Data for review
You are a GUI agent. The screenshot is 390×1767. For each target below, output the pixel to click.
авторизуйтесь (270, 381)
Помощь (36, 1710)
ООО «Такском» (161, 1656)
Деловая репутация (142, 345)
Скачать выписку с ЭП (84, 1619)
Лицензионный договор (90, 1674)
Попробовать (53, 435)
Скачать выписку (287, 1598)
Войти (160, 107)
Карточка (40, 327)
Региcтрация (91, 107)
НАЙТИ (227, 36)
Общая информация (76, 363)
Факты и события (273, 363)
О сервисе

Required work
An exact copy is needed of the closing lines of the entries above, counting from the one that contains "Региcтрация (91, 107)" and including it and the last.

Solution to the problem
Региcтрация (91, 107)
НАЙТИ (227, 36)
Общая информация (76, 363)
Факты и события (273, 363)
О сервисе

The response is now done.